> [Task prompt]
Rewrite the rows below so that every occurrence of "Where should I click to" becomes "Which spot should I click to", with everything else unchanged.

> [Material provided]
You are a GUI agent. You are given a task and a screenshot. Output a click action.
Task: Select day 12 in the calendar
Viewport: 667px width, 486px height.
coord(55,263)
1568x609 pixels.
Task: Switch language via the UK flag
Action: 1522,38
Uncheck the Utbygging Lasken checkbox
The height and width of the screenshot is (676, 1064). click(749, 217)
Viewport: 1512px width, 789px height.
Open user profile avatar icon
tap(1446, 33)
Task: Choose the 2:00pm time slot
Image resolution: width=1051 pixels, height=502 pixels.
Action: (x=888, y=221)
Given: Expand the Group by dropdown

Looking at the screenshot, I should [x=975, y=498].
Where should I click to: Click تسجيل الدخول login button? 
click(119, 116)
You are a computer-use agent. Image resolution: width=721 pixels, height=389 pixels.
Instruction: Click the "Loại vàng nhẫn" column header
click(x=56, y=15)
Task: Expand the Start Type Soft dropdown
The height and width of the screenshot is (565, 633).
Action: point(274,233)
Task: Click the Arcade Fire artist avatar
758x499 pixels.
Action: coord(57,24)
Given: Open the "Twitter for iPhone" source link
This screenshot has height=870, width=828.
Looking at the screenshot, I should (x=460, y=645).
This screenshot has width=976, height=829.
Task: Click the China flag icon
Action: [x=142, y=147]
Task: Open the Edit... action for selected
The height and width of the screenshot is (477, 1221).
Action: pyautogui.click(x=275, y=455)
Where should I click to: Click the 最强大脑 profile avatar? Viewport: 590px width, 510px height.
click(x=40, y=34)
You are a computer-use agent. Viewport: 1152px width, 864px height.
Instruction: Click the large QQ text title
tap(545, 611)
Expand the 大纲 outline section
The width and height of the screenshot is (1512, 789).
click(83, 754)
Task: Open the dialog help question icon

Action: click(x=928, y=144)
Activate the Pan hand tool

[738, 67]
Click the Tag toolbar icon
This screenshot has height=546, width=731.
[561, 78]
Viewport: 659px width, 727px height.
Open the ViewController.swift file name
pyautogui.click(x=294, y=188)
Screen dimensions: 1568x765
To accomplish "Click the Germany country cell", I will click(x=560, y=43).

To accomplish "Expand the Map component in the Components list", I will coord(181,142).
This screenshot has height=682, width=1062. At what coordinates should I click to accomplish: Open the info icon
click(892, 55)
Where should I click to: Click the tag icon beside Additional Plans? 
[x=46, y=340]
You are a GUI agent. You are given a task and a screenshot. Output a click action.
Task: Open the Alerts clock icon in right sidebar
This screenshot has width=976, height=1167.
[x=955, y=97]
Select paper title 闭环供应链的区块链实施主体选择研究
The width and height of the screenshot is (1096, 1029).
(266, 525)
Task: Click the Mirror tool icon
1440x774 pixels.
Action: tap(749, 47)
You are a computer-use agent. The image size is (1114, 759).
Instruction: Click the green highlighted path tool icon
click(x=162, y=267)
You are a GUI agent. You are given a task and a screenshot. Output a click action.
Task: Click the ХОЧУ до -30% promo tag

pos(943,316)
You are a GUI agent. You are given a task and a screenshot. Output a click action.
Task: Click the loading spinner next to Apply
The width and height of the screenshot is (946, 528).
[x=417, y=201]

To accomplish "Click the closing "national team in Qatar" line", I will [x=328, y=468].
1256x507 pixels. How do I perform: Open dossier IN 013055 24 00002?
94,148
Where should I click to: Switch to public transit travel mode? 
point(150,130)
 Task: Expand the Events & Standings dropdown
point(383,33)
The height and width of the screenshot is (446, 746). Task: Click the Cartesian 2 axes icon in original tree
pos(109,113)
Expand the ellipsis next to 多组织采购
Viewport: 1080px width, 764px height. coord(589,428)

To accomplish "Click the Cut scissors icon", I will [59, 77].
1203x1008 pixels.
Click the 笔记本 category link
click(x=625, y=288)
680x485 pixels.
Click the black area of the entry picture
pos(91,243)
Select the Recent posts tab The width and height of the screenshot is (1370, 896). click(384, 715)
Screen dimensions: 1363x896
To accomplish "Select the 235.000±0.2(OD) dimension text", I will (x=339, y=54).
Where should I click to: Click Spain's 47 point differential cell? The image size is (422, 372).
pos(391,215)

> [Problem solution]
You are a GUI agent. You are given a task and a screenshot. Output a click action.
Task: Select day 12 in the calendar
Viewport: 667px width, 486px height.
coord(55,263)
1568x609 pixels.
Task: Switch language via the UK flag
Action: 1522,38
Uncheck the Utbygging Lasken checkbox
The height and width of the screenshot is (676, 1064). click(749, 217)
Viewport: 1512px width, 789px height.
Open user profile avatar icon
tap(1446, 33)
Task: Choose the 2:00pm time slot
Image resolution: width=1051 pixels, height=502 pixels.
Action: (x=888, y=221)
Given: Expand the Group by dropdown

Looking at the screenshot, I should [x=975, y=498].
Which spot should I click to: Click تسجيل الدخول login button? 
click(119, 116)
You are a computer-use agent. Image resolution: width=721 pixels, height=389 pixels.
Instruction: Click the "Loại vàng nhẫn" column header
click(x=56, y=15)
Task: Expand the Start Type Soft dropdown
The height and width of the screenshot is (565, 633).
Action: point(274,233)
Task: Click the Arcade Fire artist avatar
758x499 pixels.
Action: coord(57,24)
Given: Open the "Twitter for iPhone" source link
This screenshot has height=870, width=828.
Looking at the screenshot, I should (x=460, y=645).
This screenshot has width=976, height=829.
Task: Click the China flag icon
Action: [x=142, y=147]
Task: Open the Edit... action for selected
The height and width of the screenshot is (477, 1221).
Action: pyautogui.click(x=275, y=455)
Which spot should I click to: Click the 最强大脑 profile avatar? Viewport: 590px width, 510px height.
click(x=40, y=34)
You are a computer-use agent. Viewport: 1152px width, 864px height.
Instruction: Click the large QQ text title
tap(545, 611)
Expand the 大纲 outline section
The width and height of the screenshot is (1512, 789).
click(83, 754)
Task: Open the dialog help question icon

Action: click(x=928, y=144)
Activate the Pan hand tool

[738, 67]
Click the Tag toolbar icon
This screenshot has height=546, width=731.
[561, 78]
Viewport: 659px width, 727px height.
Open the ViewController.swift file name
pyautogui.click(x=294, y=188)
Screen dimensions: 1568x765
To accomplish "Click the Germany country cell", I will click(x=560, y=43).

To accomplish "Expand the Map component in the Components list", I will coord(181,142).
This screenshot has height=682, width=1062. At what coordinates should I click to accomplish: Open the info icon
click(892, 55)
Which spot should I click to: Click the tag icon beside Additional Plans? 
[x=46, y=340]
You are a GUI agent. You are given a task and a screenshot. Output a click action.
Task: Open the Alerts clock icon in right sidebar
This screenshot has width=976, height=1167.
[x=955, y=97]
Select paper title 闭环供应链的区块链实施主体选择研究
The width and height of the screenshot is (1096, 1029).
(266, 525)
Task: Click the Mirror tool icon
1440x774 pixels.
Action: tap(749, 47)
You are a computer-use agent. The image size is (1114, 759).
Instruction: Click the green highlighted path tool icon
click(x=162, y=267)
You are a GUI agent. You are given a task and a screenshot. Output a click action.
Task: Click the ХОЧУ до -30% promo tag

pos(943,316)
You are a GUI agent. You are given a task and a screenshot. Output a click action.
Task: Click the loading spinner next to Apply
The width and height of the screenshot is (946, 528).
[x=417, y=201]

To accomplish "Click the closing "national team in Qatar" line", I will [x=328, y=468].
1256x507 pixels. How do I perform: Open dossier IN 013055 24 00002?
94,148
Which spot should I click to: Switch to public transit travel mode? 
point(150,130)
 Task: Expand the Events & Standings dropdown
point(383,33)
The height and width of the screenshot is (446, 746). Task: Click the Cartesian 2 axes icon in original tree
pos(109,113)
Expand the ellipsis next to 多组织采购
Viewport: 1080px width, 764px height. coord(589,428)

To accomplish "Click the Cut scissors icon", I will [59, 77].
1203x1008 pixels.
Click the 笔记本 category link
click(x=625, y=288)
680x485 pixels.
Click the black area of the entry picture
pos(91,243)
Select the Recent posts tab The width and height of the screenshot is (1370, 896). click(384, 715)
Screen dimensions: 1363x896
To accomplish "Select the 235.000±0.2(OD) dimension text", I will (x=339, y=54).
Which spot should I click to: Click Spain's 47 point differential cell? The image size is (422, 372).
pos(391,215)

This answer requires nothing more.